Renascimento nacional do Azerbaijão do Sul
Embora em 1941 o Exército Vermelho tenha sofrido uma série de derrotas esmagadoras contra a Wehrmacht, levando os nazistas aos portões de Moscou, a liderança soviética jamais esqueceu seus interesses iranianos.
Oficialmente, os territórios que estavam sob soviéticos e britânicos ainda eram governados pelo xá (título dos monarcas locais). Na realidade, porém, a influência de Teerã era grandemente restringida pelos países ocupantes.
Desde o primeiro dia que as tropas soviéticas chegaram ao norte do Irã, a URSS iniciou uma campanha ideológica, cultural, econômica e política em larga escala para conquistar os locais. Um importante papel nessa iniciativa seria desempenhado pelo Azerbaijão soviético, que enviou centenas de especialistas ao Irã.
Com a opressão de décadas do Irã à minoria azerbaijana, a política soviética encontrou terreno fértil no Azerbaijão do Sul. Primeiro, engenheiros melhoraram os sistemas de saúde e saneamento nas cidades e vilas do norte do Irã.

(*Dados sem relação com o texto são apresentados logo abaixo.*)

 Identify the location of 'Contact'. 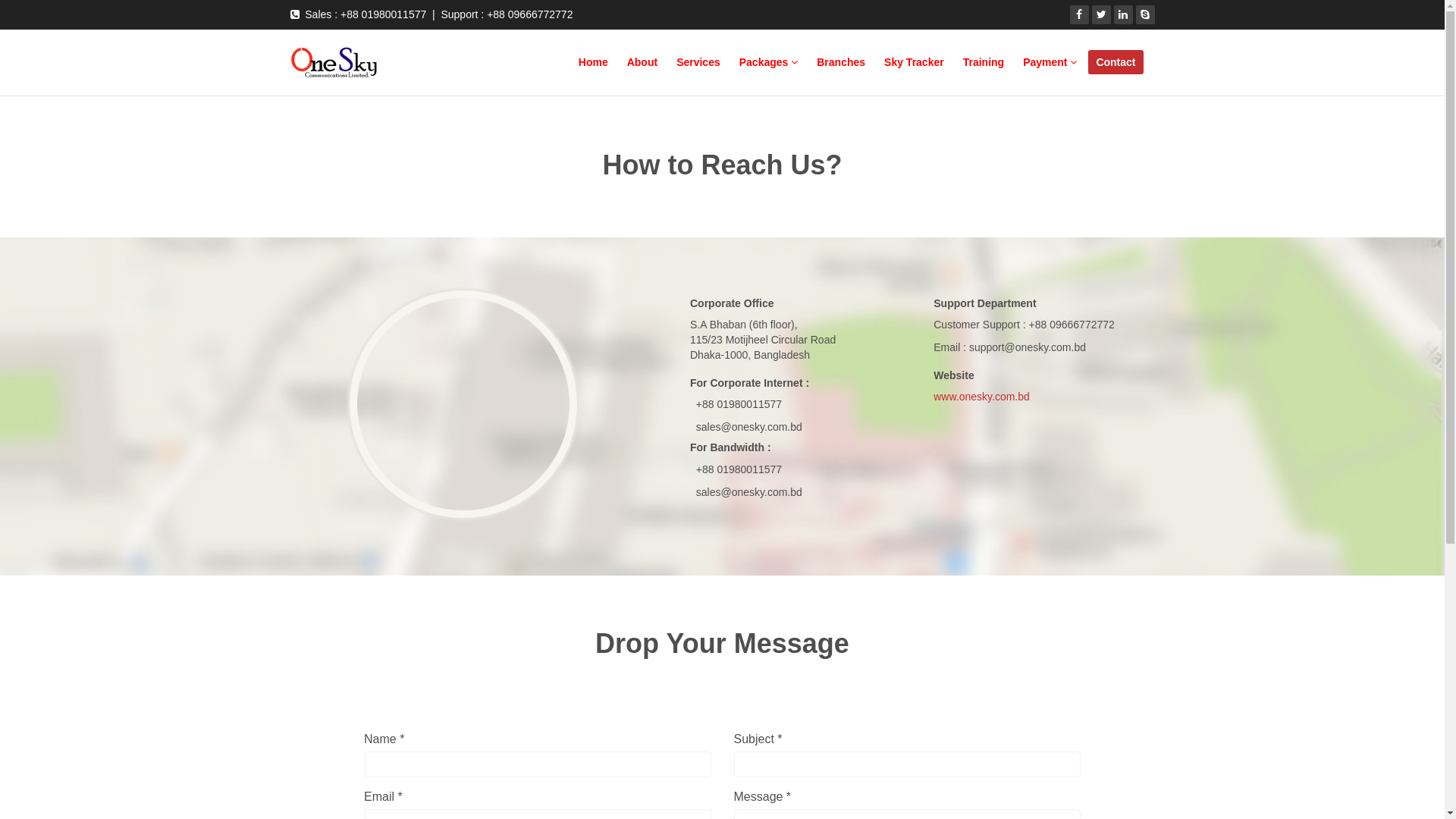
(1115, 61).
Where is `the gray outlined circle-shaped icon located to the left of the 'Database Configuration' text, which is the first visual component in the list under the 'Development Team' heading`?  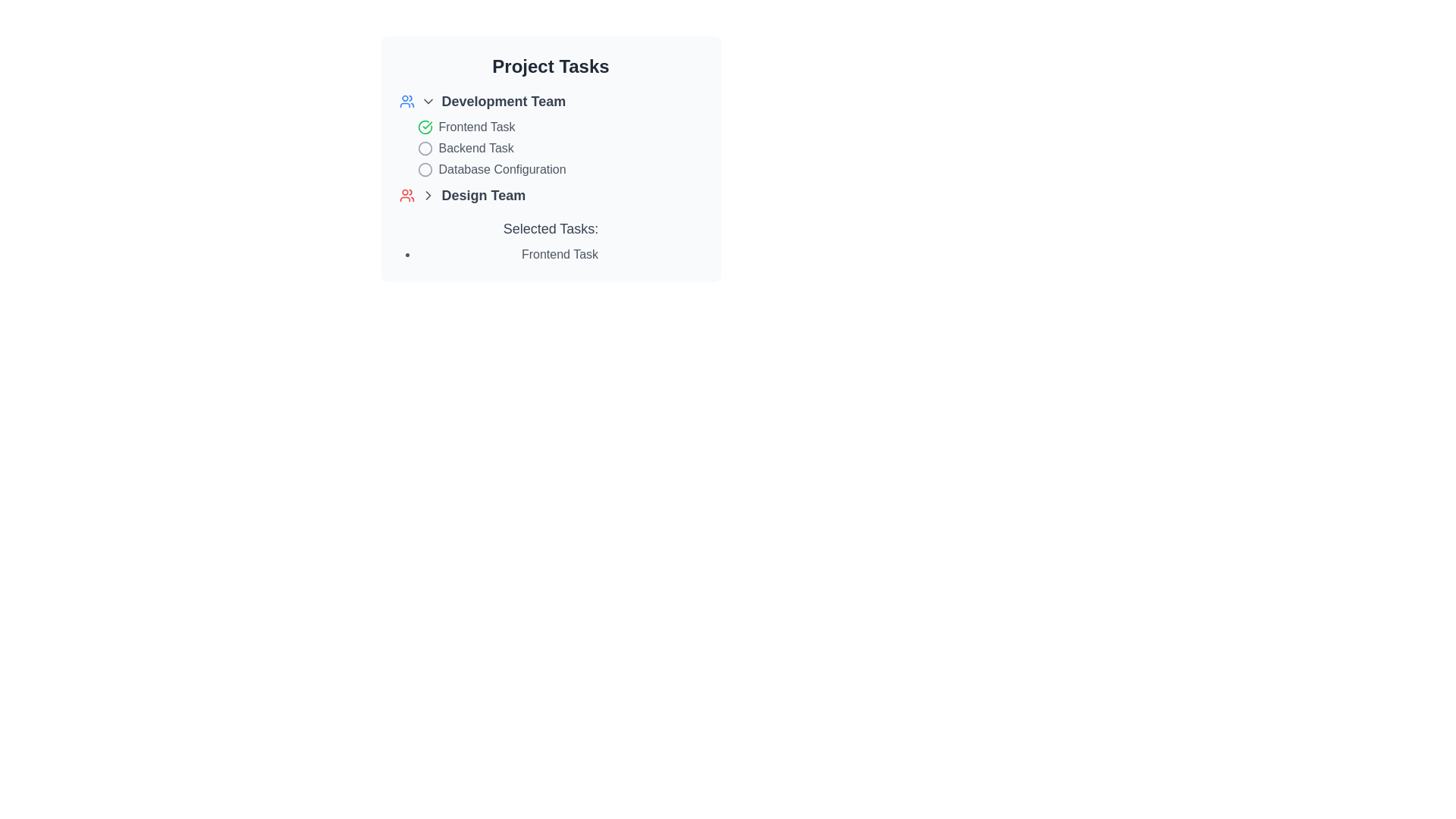 the gray outlined circle-shaped icon located to the left of the 'Database Configuration' text, which is the first visual component in the list under the 'Development Team' heading is located at coordinates (425, 169).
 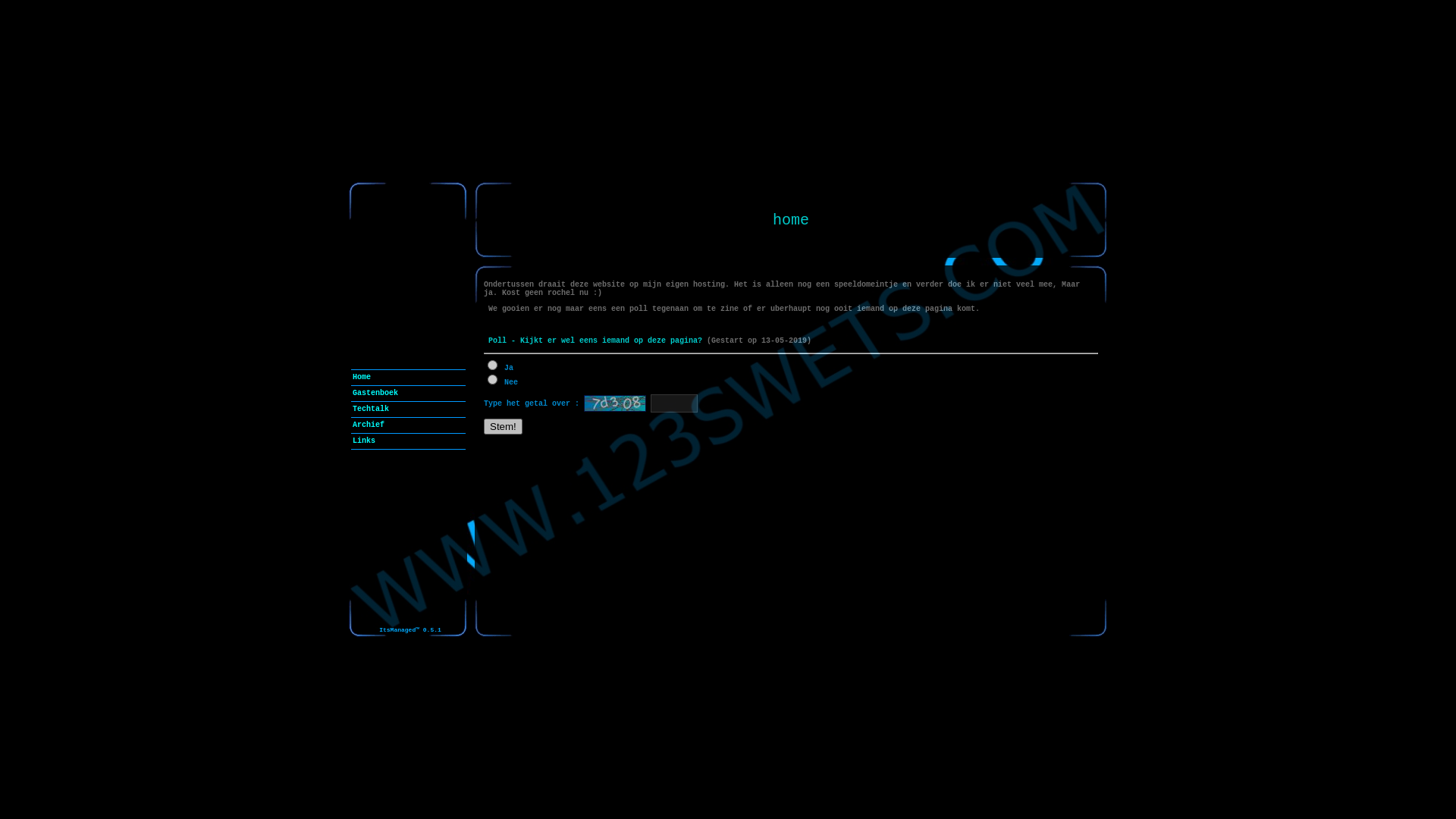 What do you see at coordinates (408, 376) in the screenshot?
I see `'Home'` at bounding box center [408, 376].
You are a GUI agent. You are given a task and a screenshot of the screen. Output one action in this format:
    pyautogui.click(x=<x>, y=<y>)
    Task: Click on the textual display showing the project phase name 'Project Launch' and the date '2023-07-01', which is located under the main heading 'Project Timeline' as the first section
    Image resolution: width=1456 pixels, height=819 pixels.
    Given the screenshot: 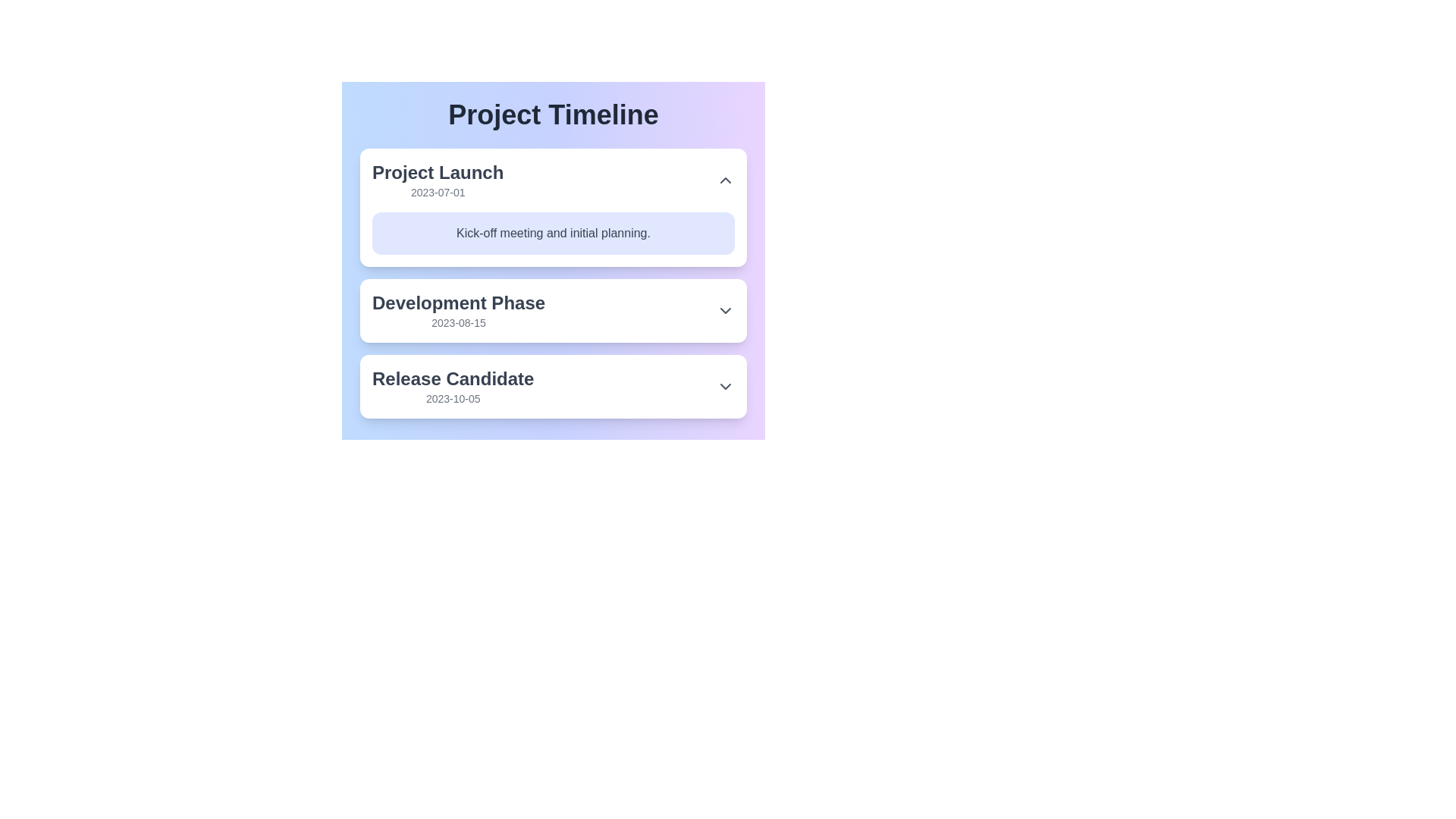 What is the action you would take?
    pyautogui.click(x=437, y=180)
    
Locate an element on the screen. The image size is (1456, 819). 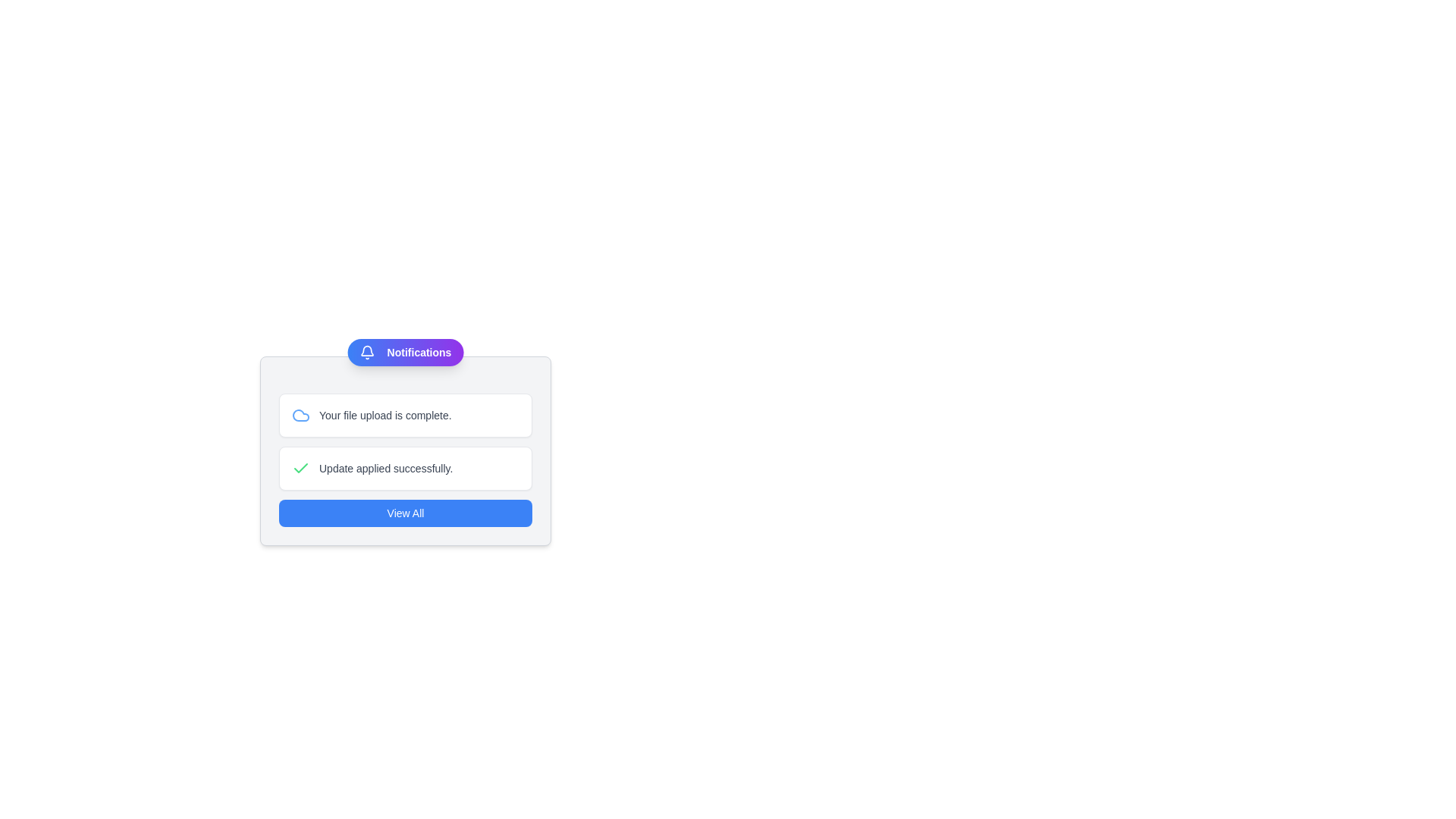
the text label displaying 'Your file upload is complete.' which is styled in a smaller gray font and is part of a notification card is located at coordinates (385, 415).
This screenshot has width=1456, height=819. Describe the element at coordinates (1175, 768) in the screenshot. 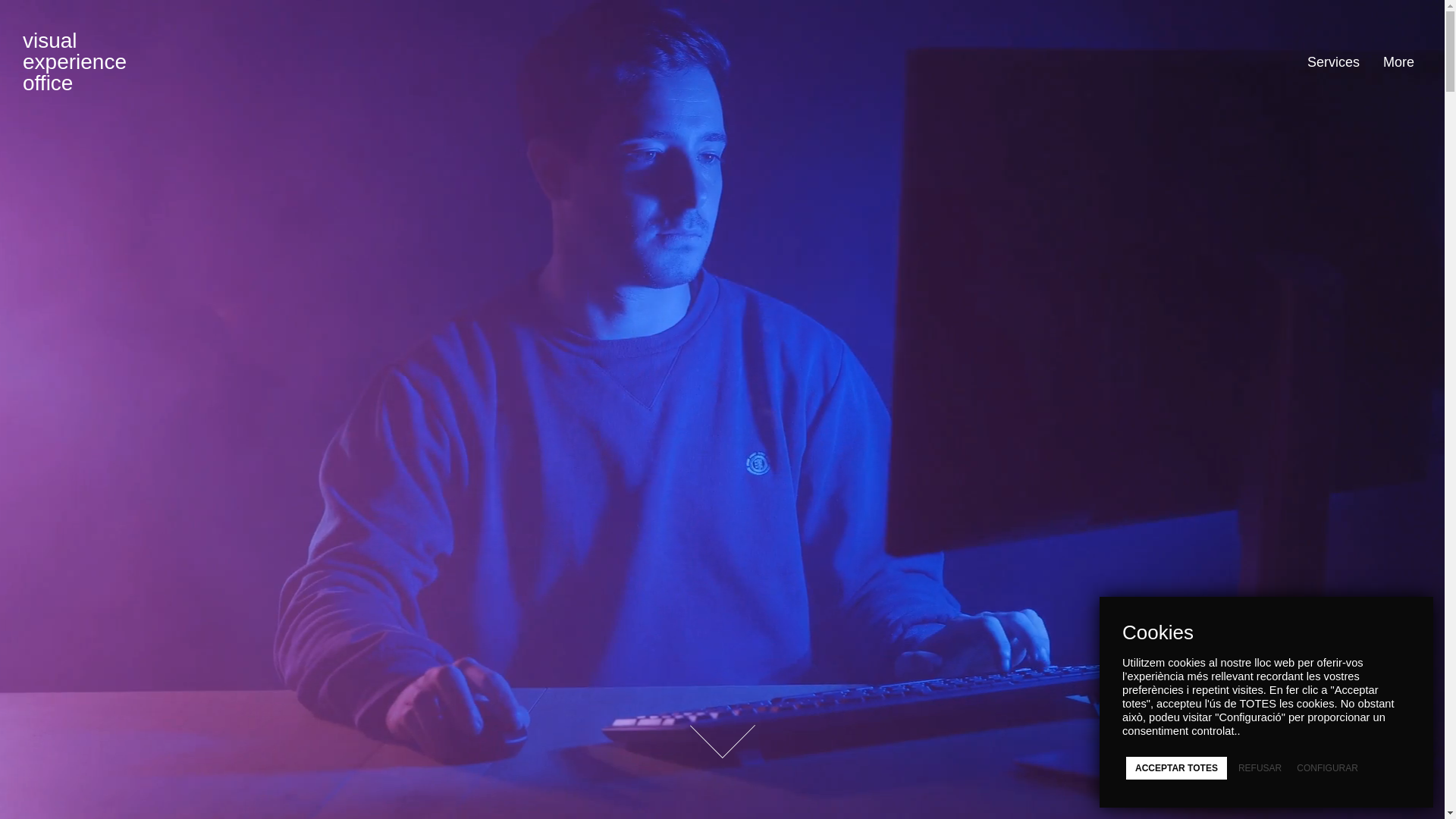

Depois chegou a vez dos ideólogos.
Em Tabriz, a principal cidade da região, o primeiro jornal em idioma azeri, chamado “Za Rodinu” (Pela Pátria), foi lançado em um coquetel de boas-vindas. Foi também criada uma editora para publicar os livros de autores locais. Óperas e apresentações de teatro eram realizadas na língua local, além de vários festivais e eventos culturais em grande escala. Escolas onde as aulas eram ministradas em azeri começaram a abrir as portas. Essa região nunca tinha visto nada parecido antes.
Na ponta dos pés em direção à sovietização
Temendo o opróbrio das potências ocidentais, a URSS seguia uma política cautelosa no chamado Azerbaijão do Sul. O discurso oficial era que os comunistas não estavam ali para sovietizar a região, mas ajudar os locais a retomar sua identidade nacional.
O foco não estava apenas nos pobres, mas também nas camadas mais altas da sociedade. Apesar da guerra punitiva com os alemães, os soviéticos importaram grandes quantidades de grãos, açúcar e querosene para a região.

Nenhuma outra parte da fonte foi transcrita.